Assignment:
In these entries, tally the lines where "This" occurs. Respond with only the count.

──────

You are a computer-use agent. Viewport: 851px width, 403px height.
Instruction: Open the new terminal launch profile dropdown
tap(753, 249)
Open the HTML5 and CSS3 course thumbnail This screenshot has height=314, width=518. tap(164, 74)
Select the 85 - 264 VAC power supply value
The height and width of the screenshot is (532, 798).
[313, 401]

──────

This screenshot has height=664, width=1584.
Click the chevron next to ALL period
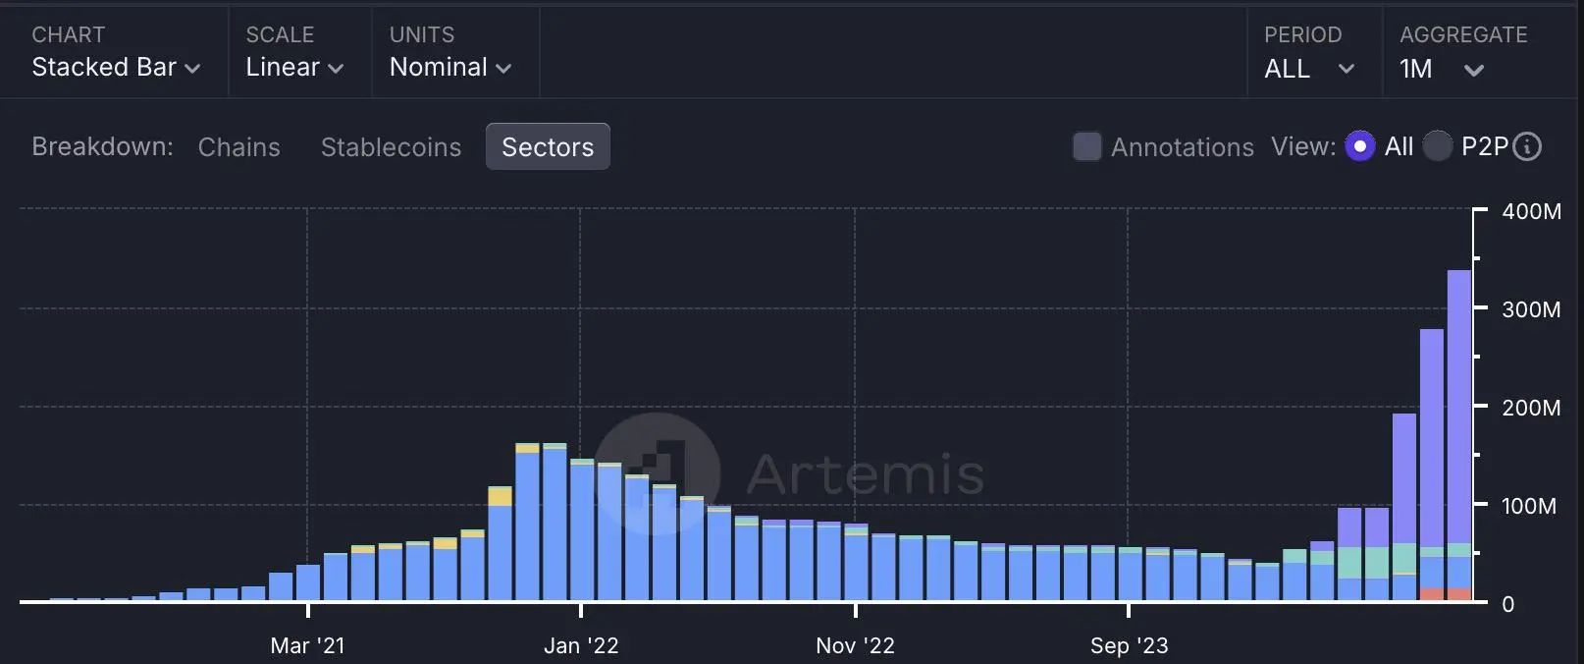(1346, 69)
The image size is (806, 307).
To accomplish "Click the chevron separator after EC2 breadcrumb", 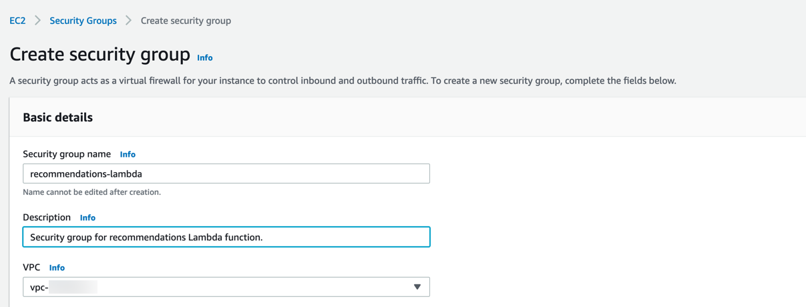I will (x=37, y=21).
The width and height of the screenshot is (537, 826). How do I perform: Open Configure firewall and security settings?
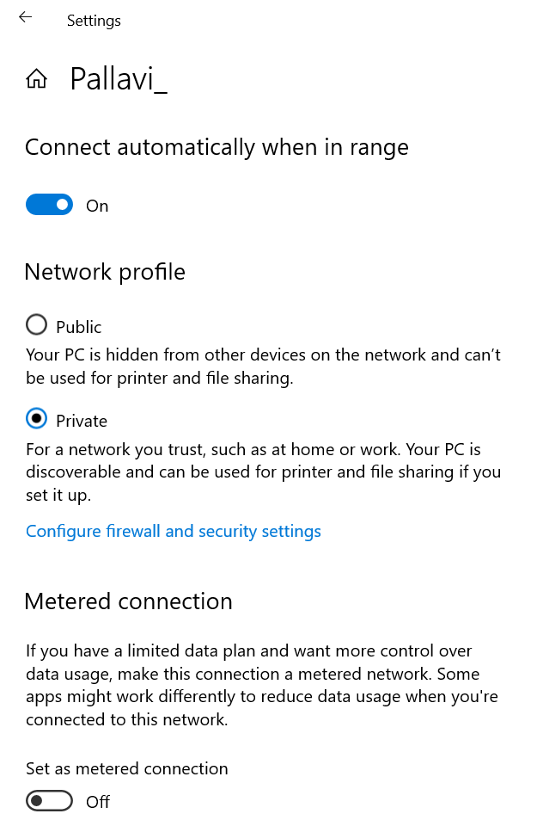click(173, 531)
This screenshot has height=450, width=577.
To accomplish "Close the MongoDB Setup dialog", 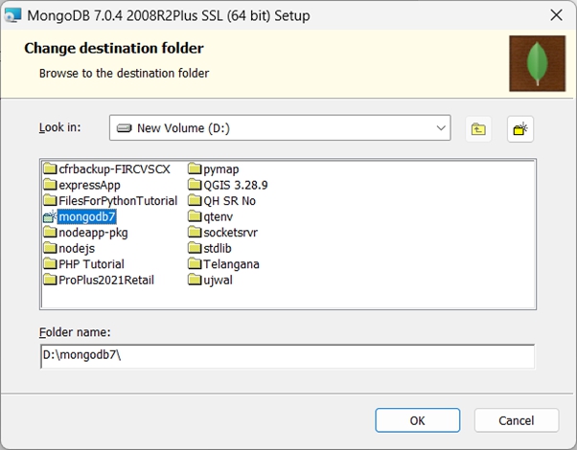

──────

Written reply:
3